Olió su sonrisa de jazmín en el aire, se alimentaba
de ese peculiar olor que le envolvía como si del primer día se tratara.
De repente le empezó a caer unas gotas rojas de la
nariz, recordando que esa fragancia no era más que el recuerdo vago de lo que
un día fue un regalo de aniversario para ella. La alegría que mostró al
recibirlo le enternecía, tanto trabajo valió la pena pensó él, solo por ver su
sonrisa le regalaría mil de esos pequeños botes.
Degustó su risa con delicadeza pues no quería gastar
enseguida tal manjar, el mismo que le hacia sonreír diariamente al despertar.
Enseguida le entró un sabor amargo en la boca, se
acordó de las discusiones y los gritos que hacían que se fuera a la calle a
desahogarse. Ella no sabría de esa aventura, no es nada malo pensó él. Las noches
se le hacían rutinarias, después de unos gritos bajaría para verla, él entregaría
unos billetes y el camarero se la daría. Él la besaría hasta gastarla y darse
cuenta que era hora de volver a casa y pedirle perdón.
Vio su hermosa piel en el horizonte, ese tacto tan
adictivo que disfrutaría cada noche en su apartamento después de otra cena
perfecta.
Empezó a sangrar lágrimas, pues la herida se había
abierto y por mucho que rebuscaba no encontraba esa rosa que él le regaló en su
primera cita. Le encantaba mirarla de la cabeza a los pies deleitándose con tal
belleza, sabiendo que lo observaba era suyo y de nadie más. Ese mismo
pensamiento fue el que hizo que también le viera irse por la misma puerta por la que él entró con ella en brazos.
Oyó el perfume de su cuello que le hizo
estremecerse, se maravillaba cada vez que apreciaba las gotas caer en ella.
Sintió un sonido agudo en sus oídos hasta no oír
nada, tantas risas con ella debió haber logrado esto pensó. Le venía a la
cabeza esas tardes paseando en los parques donde lo único que se oía era el
graznar de los patos y el canto de los pájaros. Se alegraba de la sordera, pues
después de su partida solo escuchaba cuervos y buitres que esperaban su
rendición.
Tocó el carmín rojo que vestían sus labios, era
afortunado de haber desgastado el color con cada saludo y con cada despedida.

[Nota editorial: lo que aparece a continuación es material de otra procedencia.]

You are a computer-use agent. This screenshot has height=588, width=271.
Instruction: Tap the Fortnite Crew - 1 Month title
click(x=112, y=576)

La piel se le empezó a ennegrecer y notó como cada
escama se desprendía mostrando así el simple hueso que formaba su mano izquierda. La echaría
mucho de menos, había aguantado esa sortija tan mágica que la madre de ella le
entregó como una vez hizo la madre de ésta. Ese simple círculo le hacía
acordarse del sonido de las campanadas, de la gente presente en tal
celebración, del arroz cayendo en el velo de ella sin llegar a tapar ese color
tan amado por él. Por desgracia también recuerda como el anillo caía en el
portal de su casa tirado con rabia por ella.
Y aunque no tenía nada con lo que sentir, pudo notar
como un extraño seguía haciendo ruido en su pecho. Cada ruido aunque menos
repetitivo con el tiempo le hacía seguir creyendo en la posibilidad de curarse.